_Task description_
From the line that contains "Tisk (185, 1416)" through the line that contains "About Us (101, 2472)", output every line of the listing below exactly and leave out all the rest.

_Exercise data_
----------------------------------------
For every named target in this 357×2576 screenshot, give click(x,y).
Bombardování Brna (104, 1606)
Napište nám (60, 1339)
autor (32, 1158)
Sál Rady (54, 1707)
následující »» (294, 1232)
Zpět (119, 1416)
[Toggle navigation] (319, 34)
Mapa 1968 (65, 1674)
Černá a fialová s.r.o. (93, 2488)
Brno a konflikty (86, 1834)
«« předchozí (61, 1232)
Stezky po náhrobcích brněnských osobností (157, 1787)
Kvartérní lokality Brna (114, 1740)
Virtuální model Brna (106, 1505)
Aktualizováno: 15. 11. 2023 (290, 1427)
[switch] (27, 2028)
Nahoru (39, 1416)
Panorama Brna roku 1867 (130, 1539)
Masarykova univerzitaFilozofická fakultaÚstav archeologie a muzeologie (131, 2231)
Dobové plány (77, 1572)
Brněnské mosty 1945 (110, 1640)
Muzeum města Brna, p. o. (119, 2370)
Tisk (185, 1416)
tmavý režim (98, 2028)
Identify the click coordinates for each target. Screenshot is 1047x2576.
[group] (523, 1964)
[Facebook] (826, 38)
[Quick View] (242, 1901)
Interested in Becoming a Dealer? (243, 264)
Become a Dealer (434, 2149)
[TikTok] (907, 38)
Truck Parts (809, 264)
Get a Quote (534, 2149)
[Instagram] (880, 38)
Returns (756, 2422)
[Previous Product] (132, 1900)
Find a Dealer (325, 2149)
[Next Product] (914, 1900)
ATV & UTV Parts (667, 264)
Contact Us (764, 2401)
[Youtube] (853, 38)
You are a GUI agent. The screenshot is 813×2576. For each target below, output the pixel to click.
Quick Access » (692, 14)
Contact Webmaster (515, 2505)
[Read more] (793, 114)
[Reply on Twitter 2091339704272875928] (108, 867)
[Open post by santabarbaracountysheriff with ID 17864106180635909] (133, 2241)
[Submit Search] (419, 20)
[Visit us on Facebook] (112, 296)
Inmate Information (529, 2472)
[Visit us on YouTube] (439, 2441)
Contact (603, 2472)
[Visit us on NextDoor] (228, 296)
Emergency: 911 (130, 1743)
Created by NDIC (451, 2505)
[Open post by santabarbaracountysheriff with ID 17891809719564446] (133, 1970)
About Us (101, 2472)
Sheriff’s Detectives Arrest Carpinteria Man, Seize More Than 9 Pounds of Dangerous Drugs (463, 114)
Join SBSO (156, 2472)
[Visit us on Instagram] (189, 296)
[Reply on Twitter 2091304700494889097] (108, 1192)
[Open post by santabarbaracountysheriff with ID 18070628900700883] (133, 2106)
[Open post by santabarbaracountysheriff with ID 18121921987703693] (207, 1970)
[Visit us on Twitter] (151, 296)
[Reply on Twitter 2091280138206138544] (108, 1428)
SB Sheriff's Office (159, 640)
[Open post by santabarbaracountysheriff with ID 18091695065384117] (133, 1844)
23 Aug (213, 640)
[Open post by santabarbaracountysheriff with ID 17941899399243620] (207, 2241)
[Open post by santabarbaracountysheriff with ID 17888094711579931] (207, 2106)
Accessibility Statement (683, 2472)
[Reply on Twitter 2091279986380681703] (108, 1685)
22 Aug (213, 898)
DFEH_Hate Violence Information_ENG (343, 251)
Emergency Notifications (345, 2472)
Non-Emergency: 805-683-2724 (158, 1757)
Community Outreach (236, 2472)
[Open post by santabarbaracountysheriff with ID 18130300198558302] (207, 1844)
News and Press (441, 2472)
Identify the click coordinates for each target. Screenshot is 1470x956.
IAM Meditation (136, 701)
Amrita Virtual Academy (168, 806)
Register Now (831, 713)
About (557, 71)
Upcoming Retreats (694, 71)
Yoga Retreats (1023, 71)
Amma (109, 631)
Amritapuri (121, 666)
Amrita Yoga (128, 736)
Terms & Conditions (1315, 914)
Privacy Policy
----------------------------------------
_Response to the task_
Tisk (185, 1416)
tmavý režim (98, 2028)
Identify the click coordinates for each target. Screenshot is 1047x2576.
[group] (523, 1964)
[Facebook] (826, 38)
[Quick View] (242, 1901)
Interested in Becoming a Dealer? (243, 264)
Become a Dealer (434, 2149)
[TikTok] (907, 38)
Truck Parts (809, 264)
Get a Quote (534, 2149)
[Instagram] (880, 38)
Returns (756, 2422)
[Previous Product] (132, 1900)
Find a Dealer (325, 2149)
[Next Product] (914, 1900)
ATV & UTV Parts (667, 264)
Contact Us (764, 2401)
[Youtube] (853, 38)
You are a GUI agent. The screenshot is 813×2576. For each target below, output the pixel to click.
Quick Access » (692, 14)
Contact Webmaster (515, 2505)
[Read more] (793, 114)
[Reply on Twitter 2091339704272875928] (108, 867)
[Open post by santabarbaracountysheriff with ID 17864106180635909] (133, 2241)
[Submit Search] (419, 20)
[Visit us on Facebook] (112, 296)
Inmate Information (529, 2472)
[Visit us on YouTube] (439, 2441)
Contact (603, 2472)
[Visit us on NextDoor] (228, 296)
Emergency: 911 (130, 1743)
Created by NDIC (451, 2505)
[Open post by santabarbaracountysheriff with ID 17891809719564446] (133, 1970)
About Us (101, 2472)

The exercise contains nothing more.